RANGER AGAINST WAR <

Wednesday, June 08, 2011

Gone by the Wayside


One day we're gonna wake up
And the ghetto's all around

All over my friend

Have you ever seen a man break down?

--Feel No Pain
, Sade

~~I'm afraid it's no use.

The boat won't come until Monday.

~~No boat will ever come.

We're here forever.

--And Then there Were None
,
Agatha Christie

________________

Many niceties of our civil society are going by the wayside due to fiscal insolvency. In the past two weeks, National Parks and Public Broadcasting have taken the ax.

It takes passion, devotion and insight to build something great and good, and momentum to keep it going. Once gone, that good thing is unlikely to return, and certainly not in its former guise. That is why we shouldn't give the heave-ho to civilizing institutions in the name of pragmatic privitization. When things become private rather than shared matters, the money usually follows the drift line of vested interests vs. the general welfare.

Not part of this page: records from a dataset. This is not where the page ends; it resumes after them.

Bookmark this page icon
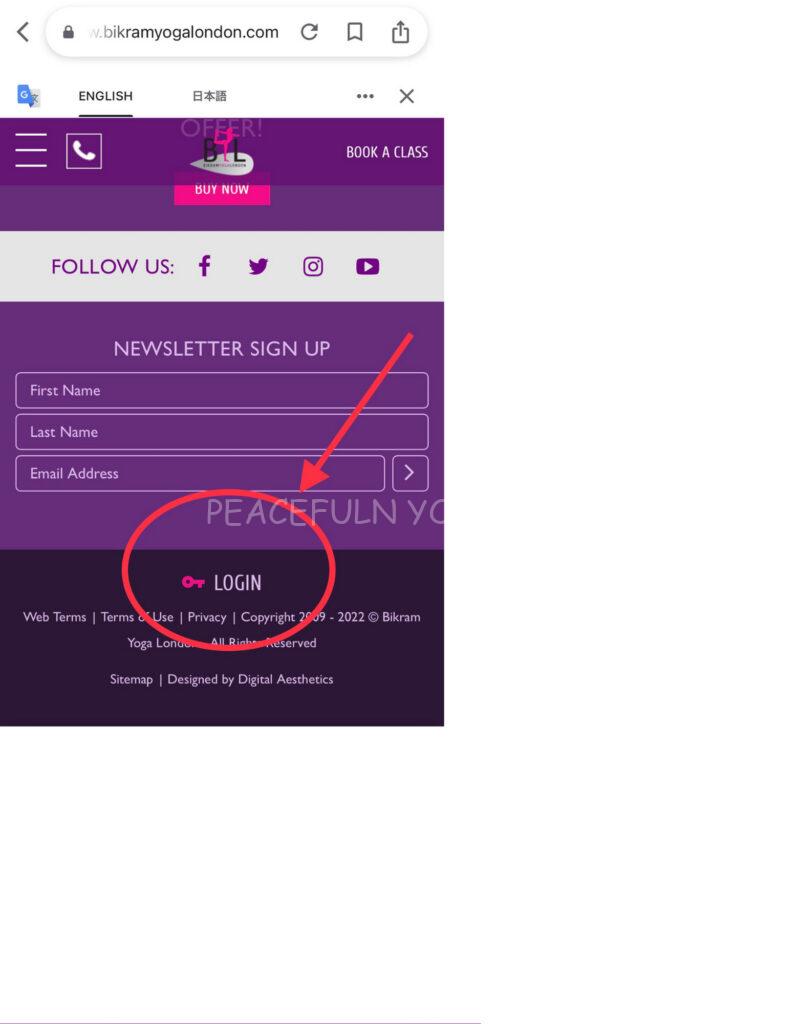Viewport: 796px width, 1024px height. tap(355, 31)
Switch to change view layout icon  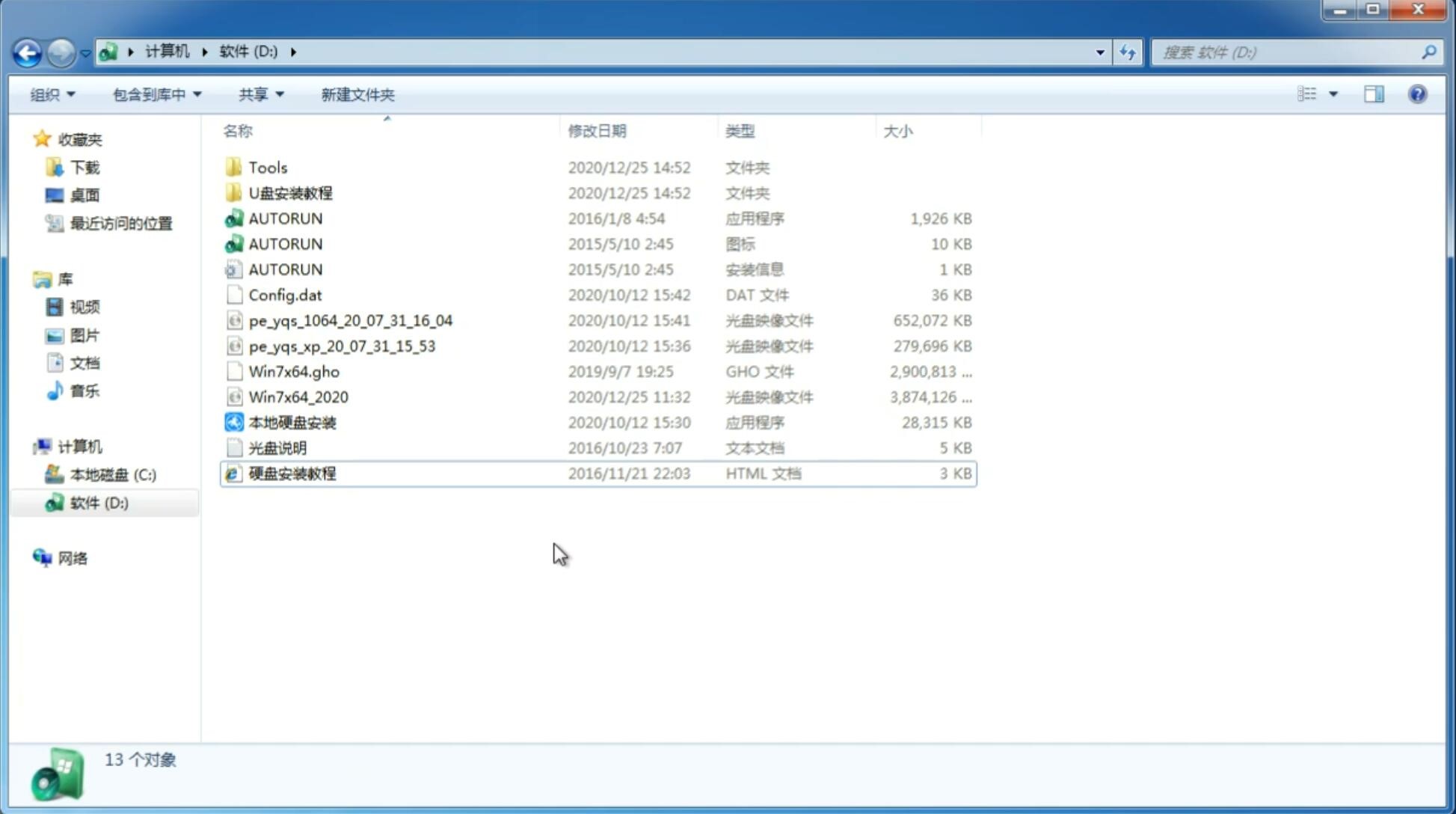click(1315, 93)
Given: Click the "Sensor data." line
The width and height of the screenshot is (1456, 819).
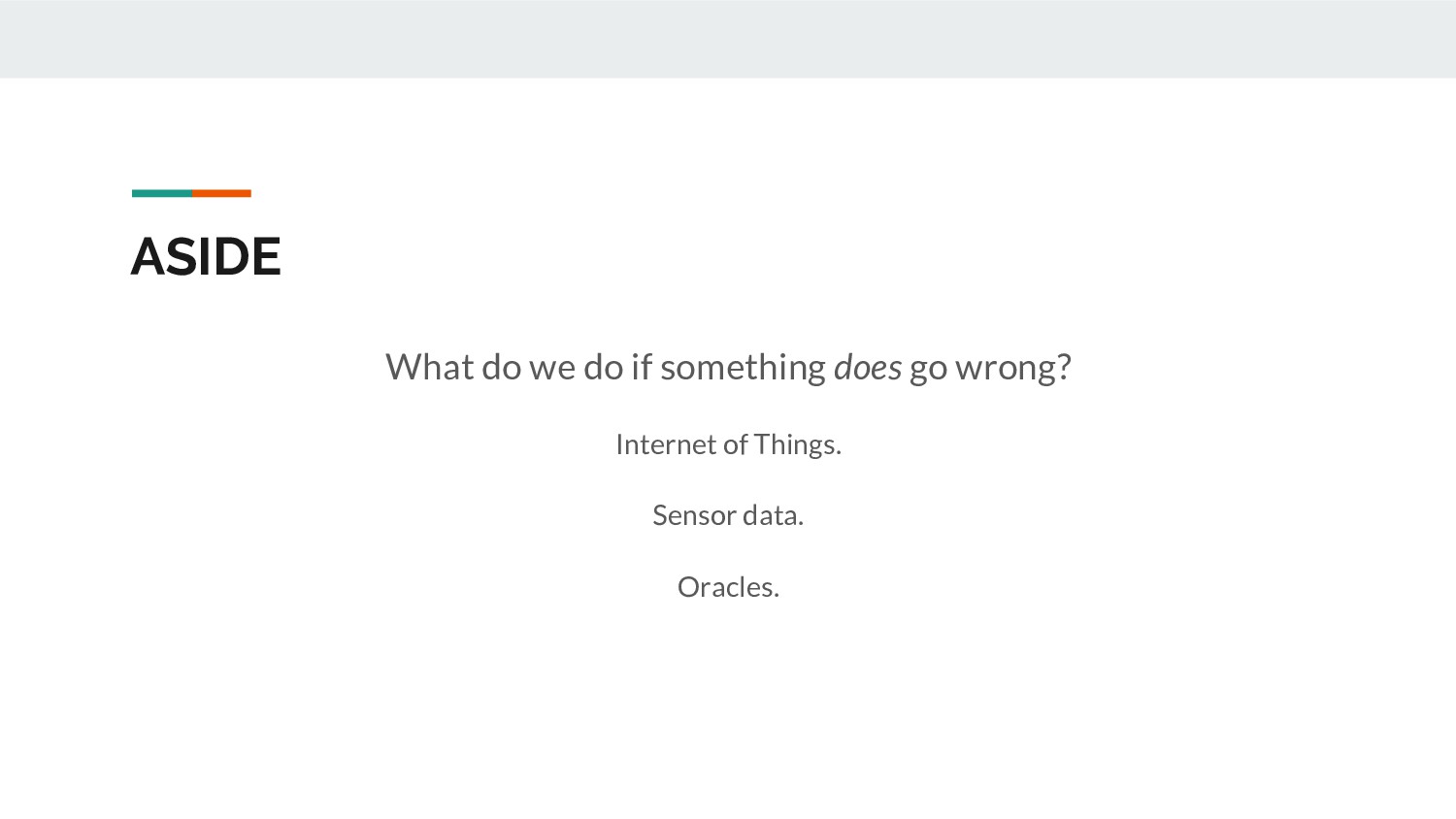Looking at the screenshot, I should tap(728, 515).
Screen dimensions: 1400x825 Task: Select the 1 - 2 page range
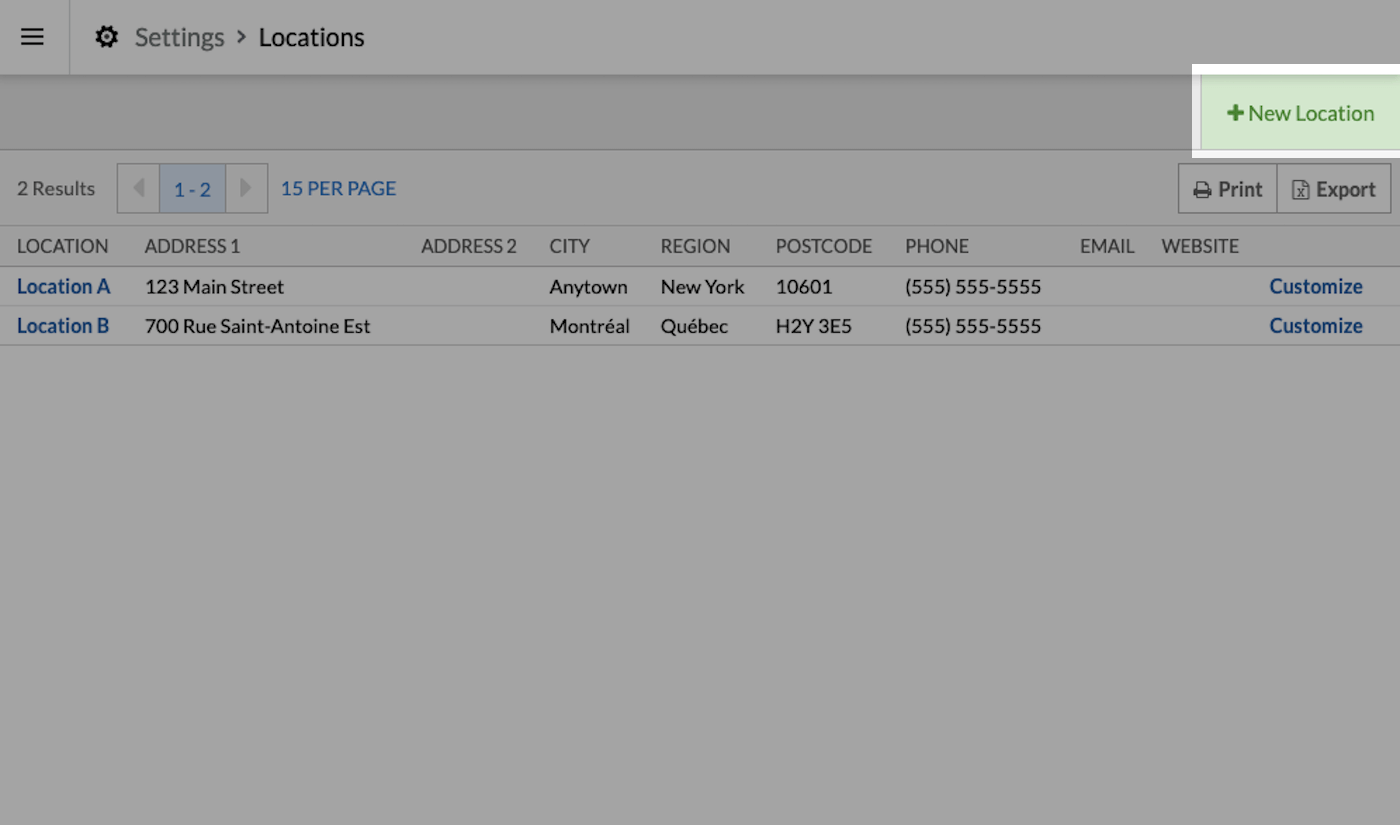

In The Sunshine State (not), Governor Rick Scott has vetoed Florida’s nearly $4.8 million appropriation for public broadcasting. The last-minute budget had already trimmed a third from the PBS budget; now, there is nothing. The station I grew up on -- WMFE -- is going dark.


Public broadcasting began in 1970, forged from private educational stations. One of its primary functions has been to provide educational programming for young people, and generations learned the basics of grammar, reasoning and citizenship on that network. It was a "free" counterpart to the hustle of the commercial networks, producing thoughtful programming and financed by private contributions and matching state funds.
Its day is drawing nigh.

Now, state parks across the nation are
being forced to close; 70 of 278 in California alone. For those that remain, the bargain with the devil is to allow drilling, raise entrance fees, eliminate provisions and/or cut employees in favor of hoped for volunteers. Timothy Egan calls it "the death of American life by a thousand cuts," and that about sums it up.

Compassionate conservatism under George W. Bush hacked away at the AmeriCorps program, Bill Clinton's initiative to unify a stateside version of the Peace Corps, another worthy initiative which could have helped fill in the gaps. Though John McCain made a
gesture to support national service, that program was eviscerated years ago.

There's always money for the dirty, pretty things, the things that elicit a rise, or more lately, a shrug from people falling into lassitude. But the generous and decent things that speak of a nation's drive to uplift itself, those things are being frozen in amber.


As with Ozymandias, there will remain a plaque somewhere to note the spot.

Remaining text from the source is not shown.